▶ _Lista de tareas_:
1 – Según el texto seleccionado, ¿por qué cada silencio se agranda hasta volverse grumo de caos? Responde en una a tres oraciones.
2 – Duplica, sin cambios, el fragmento del texto seleccionado que comienza en «De ahí que la escritura» y termina en «totalidad es dinámica.».
3 – Enumera todo lo que, según el texto seleccionado, fragmenta y reorienta la totalidad del texto.

▶ _Texto seleccionado_:
========================================================================

/ lunes 26 de noviembre de 2018

Texto desde su descomunal silencio | Gigante de cuerpo difuso

Litertura y Filosofía

Ver no es sólo ver lo que está ante la vista. Implica reconocer lo que no se ve, lo que se intuye: lo latente es real cuando se piensa. Es una forma de colegir no sólo lo que trasciende al texto, sino también lo que le hizo surgir como corpus de-letras in situ.

En su inmensidad la letra trasciende la idea primigenia del autor | Gigante | incluso lo sobrepasa. No hay posibilidad —en ese sentido— de «ser» desde la negación. La mole in crescendo es afirmación continua. Su peso no detiene la rueda escriturística que no cesa de girar en el papel que alguna vez fue virgen. Entonces, sin pausas existenciales, el blanco del infinito (realidad que hace lectura), se inunda de letras-de-voz.

Como consecuencia cada silencio se agranda, in|ex|conmensurable, hasta volverse grumo de caos en papel-de-granito. El cosmos escriturístico se vuelve, en este sentido, interpelación de sí y para sí. Sensación inacabada que pende de un hilo roto en la idea primigenia del autor (el que escribió originalmente el texto y el que lo recrea al leer).

De ahí que la escritura no sea necesariamente del tamaño de la lectura. Los intersticios de la voz reacomodan el texto hasta volverlo infinito. Fuga que hace posible el sentido del texto-abierto. Por eso la gramatología no es solo voz o silencio. El recuerdo, la posibilidad, las múltiples sensaciones, las continuas interrupciones e intervalos fragmentan y —en ese sentido— reorientan la totalidad del texto. En otras palabras: su totalidad es dinámica.

Por eso, para advertir el sentido del texto, hay que leer desde el descomunal silencio | Gigante de cuerpo difuso que ahonda en realidades de mármol. De ahí que las escritura sea un constate reacomodo de la voz que permite imaginar la realidad que evanece y se desvanece.

========================================================================

▶ _Información extraída_:
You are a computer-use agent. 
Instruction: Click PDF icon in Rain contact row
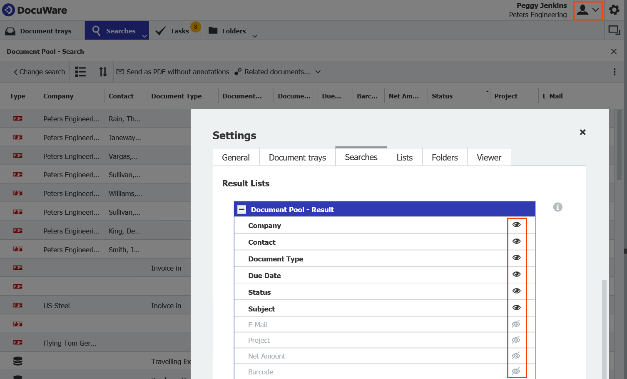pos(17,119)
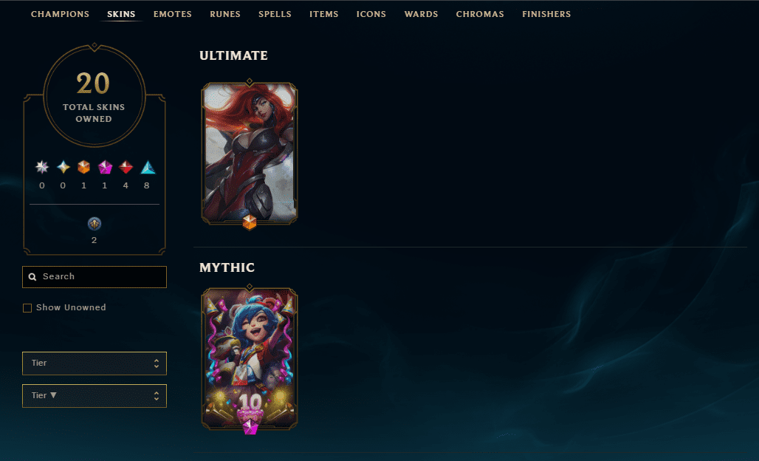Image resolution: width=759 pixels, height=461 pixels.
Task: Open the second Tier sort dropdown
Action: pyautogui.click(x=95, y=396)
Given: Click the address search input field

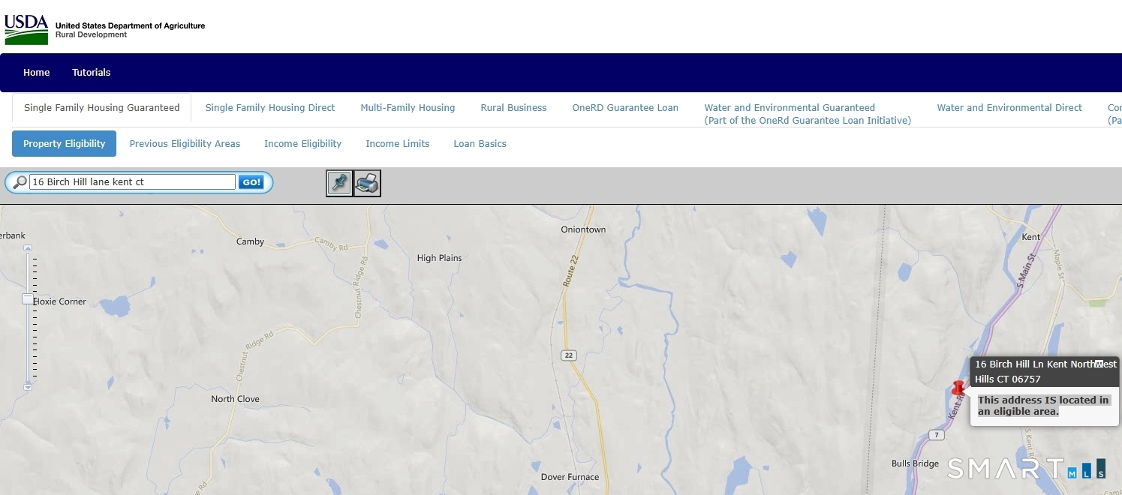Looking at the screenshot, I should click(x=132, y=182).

========================================================================

▶ _Los resultados_:
1 – Cada silencio se agranda como consecuencia de que, sin pausas existenciales, el blanco del infinito se inunda de letras-de-voz. La rueda escriturística no cesa de girar en el papel.

2 –
De ahí que la escritura no sea necesariamente del tamaño de la lectura. Los intersticios de la voz reacomodan el texto hasta volverlo infinito. Fuga que hace posible el sentido del texto-abierto. Por eso la gramatología no es solo voz o silencio. El recuerdo, la posibilidad, las múltiples sensaciones, las continuas interrupciones e intervalos fragmentan y —en ese sentido— reorientan la totalidad del texto. En otras palabras: su totalidad es dinámica.

3 –
- El recuerdo
- La posibilidad
- Las múltiples sensaciones
- Las continuas interrupciones
- Los intervalos